Last night, the TV guys put up statistics to show how similar the Royals current designated hitter’s numbers are to the Royals’ former DH: Billy Butler is currently hitting .313, has three home runs and 12 RBIs. Kendrys Morales is hitting .321, also has three home runs and has 14 RBIs.
But there is a difference: Kendrys runs much better than Billy. Heck, I’ve got a 25-year-old air conditioner that runs better than Billy. (Honestly, I shouldn’t make fun of him; unless there’s a half-price sale on Bud Light, I don’t run anywhere at all.)
So where were we?
Oh, yeah, Billy Butler. When Billy was here he had a difficult time going first-to-third or second-to-home, and for Billy to score from first base on a double required planets aligning and some sort of outfielder-related heart attack.
Never miss a local story.
As you might suspect, the difference in their foot speed has shown up in runs: Butler has scored 11, Morales 17. I’m not much good at predicting the future — I thought the Internet was a passing fad — but I’d guess that that gap in runs will widen as the season progresses.

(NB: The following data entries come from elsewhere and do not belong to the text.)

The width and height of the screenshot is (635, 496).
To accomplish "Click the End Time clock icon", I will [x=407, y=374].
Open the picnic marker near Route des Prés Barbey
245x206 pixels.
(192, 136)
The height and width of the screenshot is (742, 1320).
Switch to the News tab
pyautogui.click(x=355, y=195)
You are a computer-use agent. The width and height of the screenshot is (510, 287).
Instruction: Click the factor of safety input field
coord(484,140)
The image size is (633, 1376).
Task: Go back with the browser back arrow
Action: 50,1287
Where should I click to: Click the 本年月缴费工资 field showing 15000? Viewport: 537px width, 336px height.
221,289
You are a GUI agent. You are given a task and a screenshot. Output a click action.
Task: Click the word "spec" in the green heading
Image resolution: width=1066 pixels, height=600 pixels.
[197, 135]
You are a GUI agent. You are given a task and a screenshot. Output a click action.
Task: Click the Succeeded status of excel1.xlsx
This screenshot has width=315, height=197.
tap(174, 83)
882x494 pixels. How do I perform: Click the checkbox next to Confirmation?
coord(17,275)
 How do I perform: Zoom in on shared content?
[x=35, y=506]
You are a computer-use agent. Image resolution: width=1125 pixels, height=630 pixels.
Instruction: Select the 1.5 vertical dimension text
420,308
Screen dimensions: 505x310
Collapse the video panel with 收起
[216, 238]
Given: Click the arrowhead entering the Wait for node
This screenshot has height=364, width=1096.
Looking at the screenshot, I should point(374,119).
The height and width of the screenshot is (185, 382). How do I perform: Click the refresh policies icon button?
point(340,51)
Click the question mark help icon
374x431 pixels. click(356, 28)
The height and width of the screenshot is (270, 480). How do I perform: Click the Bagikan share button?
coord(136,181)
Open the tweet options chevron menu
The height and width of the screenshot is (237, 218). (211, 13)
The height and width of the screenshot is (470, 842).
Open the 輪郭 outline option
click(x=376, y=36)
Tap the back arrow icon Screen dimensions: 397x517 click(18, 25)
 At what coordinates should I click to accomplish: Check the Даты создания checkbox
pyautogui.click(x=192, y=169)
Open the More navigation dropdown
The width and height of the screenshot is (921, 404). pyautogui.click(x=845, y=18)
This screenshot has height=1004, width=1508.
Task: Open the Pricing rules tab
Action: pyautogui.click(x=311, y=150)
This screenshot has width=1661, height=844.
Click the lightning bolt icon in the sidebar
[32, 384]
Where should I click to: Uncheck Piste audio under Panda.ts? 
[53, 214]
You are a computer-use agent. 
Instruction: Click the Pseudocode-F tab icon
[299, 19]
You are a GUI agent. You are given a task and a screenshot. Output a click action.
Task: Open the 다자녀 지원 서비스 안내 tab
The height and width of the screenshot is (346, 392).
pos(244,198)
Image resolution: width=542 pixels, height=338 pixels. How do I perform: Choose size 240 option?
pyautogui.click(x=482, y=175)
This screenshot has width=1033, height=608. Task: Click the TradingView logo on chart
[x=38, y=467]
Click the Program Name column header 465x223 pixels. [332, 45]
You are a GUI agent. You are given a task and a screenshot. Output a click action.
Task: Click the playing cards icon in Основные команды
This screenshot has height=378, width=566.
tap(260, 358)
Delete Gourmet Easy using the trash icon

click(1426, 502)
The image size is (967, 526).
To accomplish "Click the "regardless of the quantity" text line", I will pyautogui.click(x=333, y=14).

You can throw fastballs in fastball counts, but you might want to duck
Fastball counts like 2-0 make hitters salivate. They know there’s a good chance they’re getting a fastball, so they gear up for the heater. If a pitcher still wants to throw a fastball to a guy who’s looking for one, the pitcher needs to locate it.
Tuesday night, Indians pitcher Trevor Bauer threw Alex Gordon a 2-0 fastball but located it in the middle of the strike zone. Gordon swung and then located that fastball 428 feet away. Alex hit it over the seats in GA, and the last time I saw the ball, it was bouncing down a concourse.
So if a pitcher throws a fastball in a fastball count, he better hit a corner — or duck.
How you know which relievers are available
We probably saw Brandon Finnegan on Tuesday night because Franklin Morales pitched both Monday and Sunday. Most of the time you can do the math yourself: If a relief pitcher has gone back-to-back, there’s a decent chance he’s getting the next night off. That’s not true 100 percent of the time — certain situations and pitchers can change things — but it’s true often enough for me to write it down and point it out to you.
OK, so let’s do the math: Tuesday night Finnegan, Chris Young, Jason Frasor and Yohan Pino pitched. On Monday it was Ryan Madson, Morales, Kelvin Herrera and Wade Davis.
Since no relief pitcher went back-to-back on Monday and Tuesday, it looks like all the relievers will be available on Wednesday — unless Kelvin Herrera is sent to Devil’s Island to serve his suspension. (Just kidding, they don’t send suspended players to Devil’s Island; they send them to Alcatraz.)
The backup catcher
This past winter I wrote a piece asking who was going to be the backup catcher; if Ned Yost really planned on giving Salvador Perez more rest, were the Royals satisfied with giving Erik Kratz more playing time?
Yesterday, Boy Wonder and Gout Sufferer Andy McCullough reported that the Royals were “interested” in Jarrod Saltalamacchia. This is a move I would firmly oppose — I’m gonna have to look up how to spell that last name every time he plays.
Isn’t anyone named Jones available?
On the radio this morning
If I wrote it down correctly I’ll be talking baseball on KCUR this morning at 10:30 a.m. If I didn’t write it down correctly you’ll be listening to someone who’s mad at me.